• [ASSIGNMENT]
In the text about the consteval function, which compiler does the writer say has a bug that causes the segfault?

• [EXERCISE TEXT]
= = = = = = =
Your code should not compile. I believe it is a bug in GCC that it tries to compile it and the weird segfault is just a consequence.

foo is consteval, so every usage of it must be part of a constant expression. But here you use it as interface.foo(), where interface is not a core constant expression (and foo is not static), so interface.foo() can't possibly be a constant expression. Thus your code is invalid and should simply fail with a compiler error (but should neither segfault nor "work" as it did in the comments; that's just GCC's fault).

If you correct the code to make the call valid, then you should get the right result. You could, say, wrap the thing in a constexpr function

consteval int example() {
   Implementation impl;
   Interface &intf = impl;
   return intf.foo();
}
int main() { std::cout << example() << "\n"; }

This works fine on current GCC.
= = = = = = =
• [INFORMATION GIVEN]
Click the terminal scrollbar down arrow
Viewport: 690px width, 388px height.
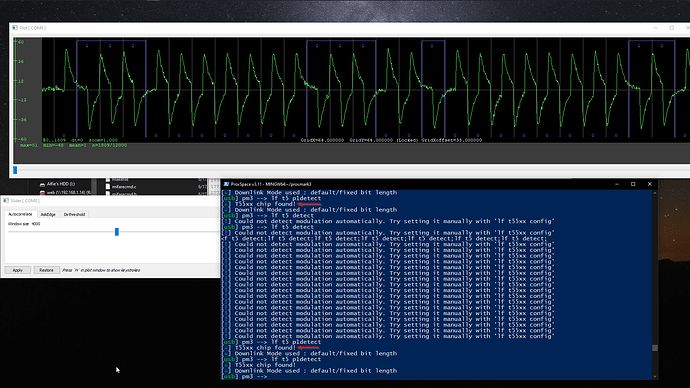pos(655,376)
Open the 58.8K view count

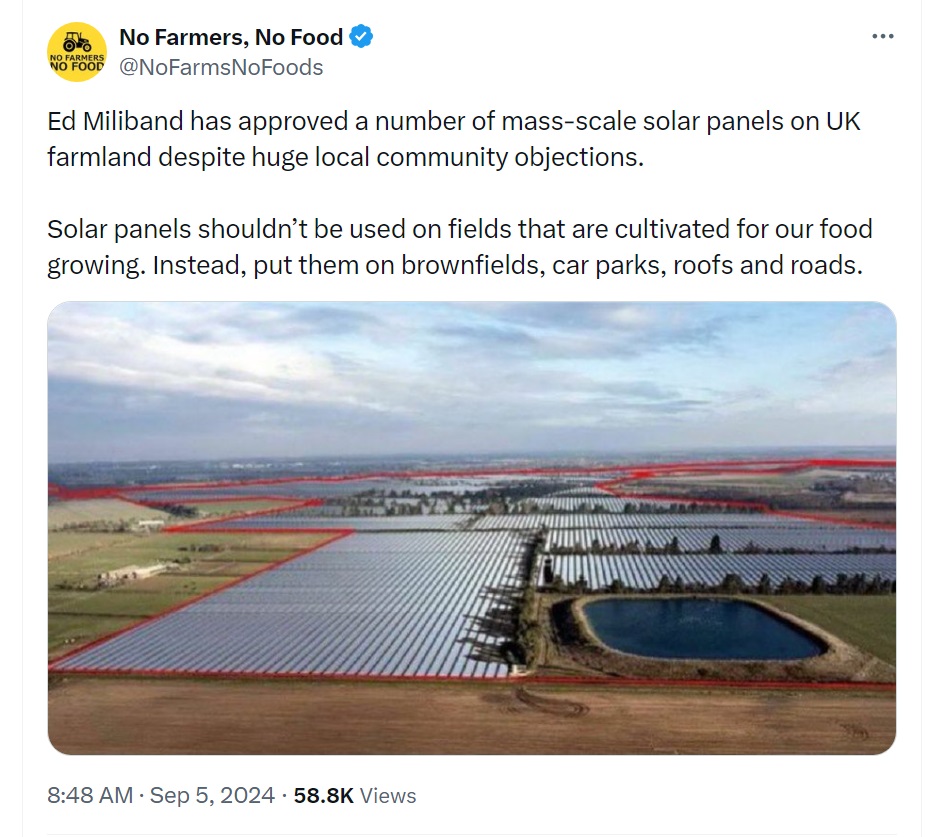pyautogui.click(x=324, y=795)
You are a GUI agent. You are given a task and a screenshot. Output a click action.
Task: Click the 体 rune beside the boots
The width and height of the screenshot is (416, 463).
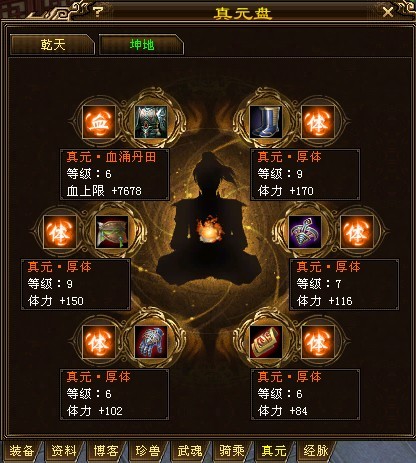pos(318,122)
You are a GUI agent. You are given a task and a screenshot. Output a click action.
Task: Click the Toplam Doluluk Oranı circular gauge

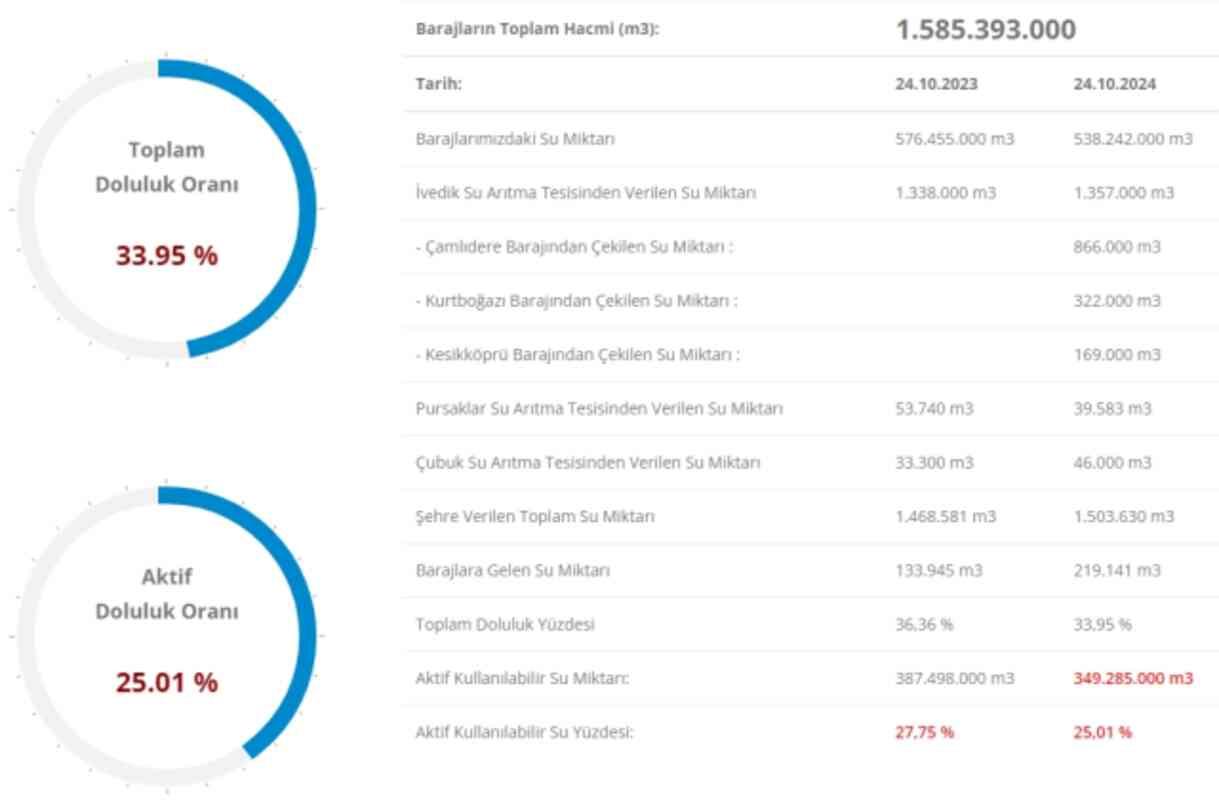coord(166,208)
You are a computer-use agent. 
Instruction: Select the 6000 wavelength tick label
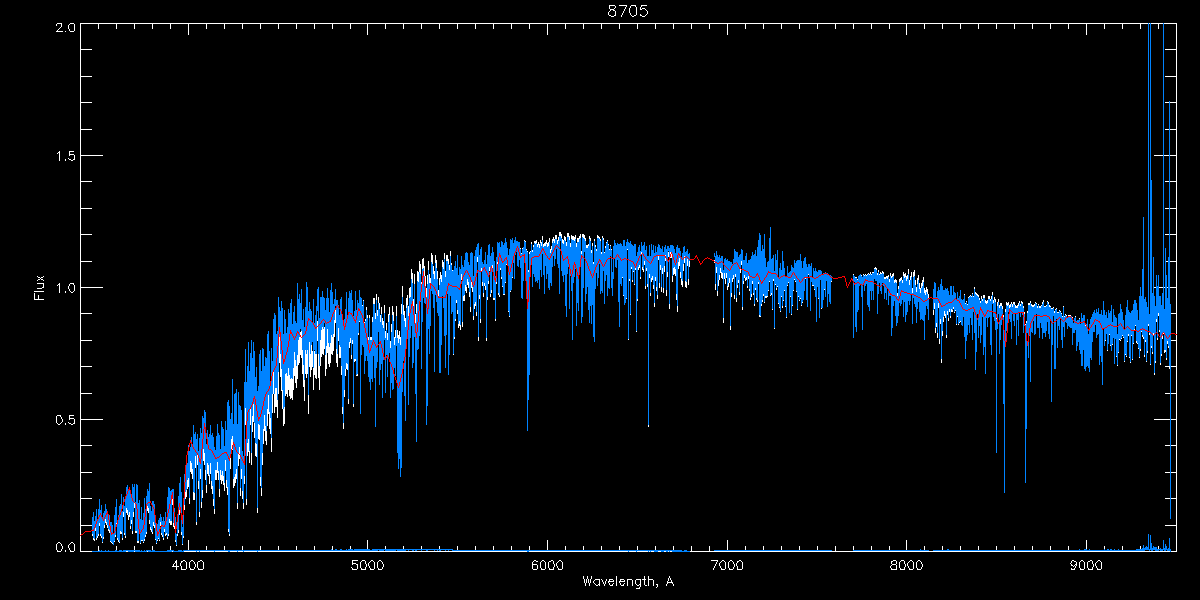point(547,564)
= = = = = = =
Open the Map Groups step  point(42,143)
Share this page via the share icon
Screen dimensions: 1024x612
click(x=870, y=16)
= = = = = = =
• [TASK ANSWER]
GCC